Research has shown that joint working and learning between LD and palliative care services can enable more robust assessment, care planning and are delivery to people with LD (McLaughlin, et al., 2014, p. 80). The five priorities of care argue the significance of joint development of a plan for end of life care (LADCP, 2014, p. 156). People with a LD may currently be perceived as challenging to many palliative care services, yet there is lack of research around this topic. More empirical and collaborative research is needed that highlights positive practice; recognizes practice development, and identifies innovation, practical interventions and approaches. This is needed to enable professionals to understand the varied perceptions of illness and treatment, increase knowledge and develop skills, and have an appreciation of need from the key people involved (Read, 2005, p. 18). The physical health care needs of people with LD pose challenges to all involved in their care. In order to make progress in all levels of health promotion, partnership working involving generic health services, specialist LD health services, social care and education providers is required. Talbot, Astbury and Mason (2010, p. 202). This is echoed by Hahn and Cadogan (2011), cited in Dunkley and Sales (2014), who suggest that the implementation of a palliative care education programme tailored to the needs of care staff could increase confidence in EoL care provision (Dunkley and Sales, 2014, p. 281).

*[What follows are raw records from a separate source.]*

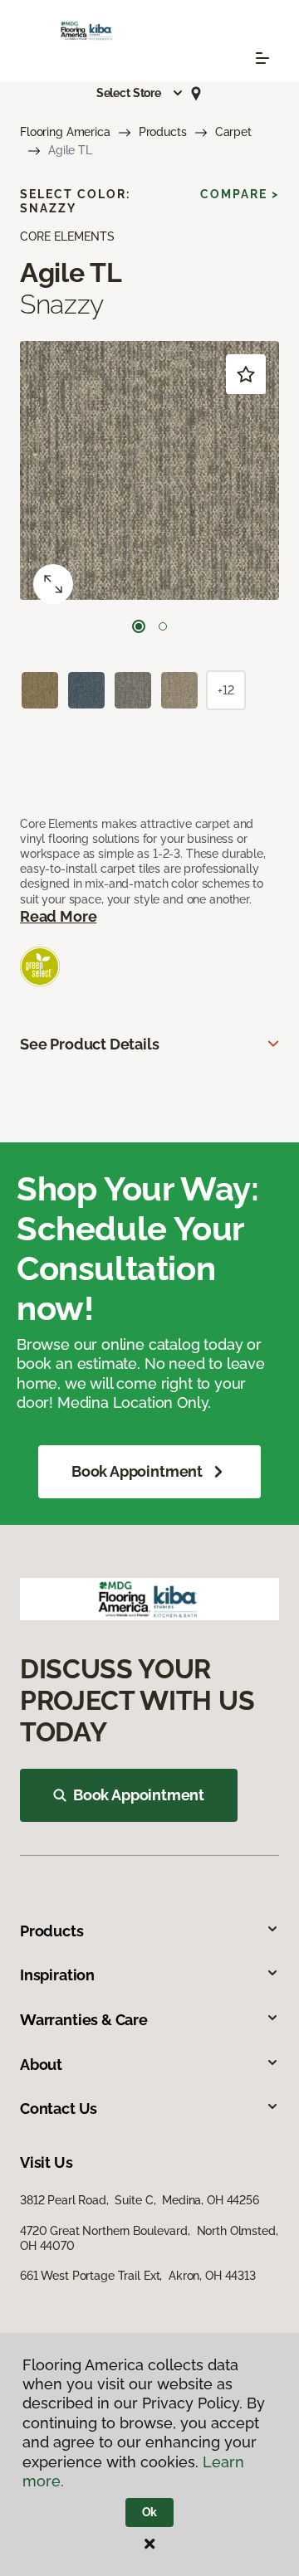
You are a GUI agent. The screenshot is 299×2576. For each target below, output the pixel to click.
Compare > (239, 194)
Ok (150, 2512)
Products (163, 132)
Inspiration (57, 1975)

In conclusion, this essay has discussed the importance of recognising a patient with LD is approaching end of life care and the difficulties faced in accessing EoL care. This has been discussed in relation to cognitive ability and the barriers health care professions face in planning appropriate care in reasonable time, as well as how this affects those with LD. This essay has also discussed how communication barriers affect how service users receives EoL care and how the importance of appropriate communication is needed to ensure that assessments and planning are completed regarding their wishes and best interests.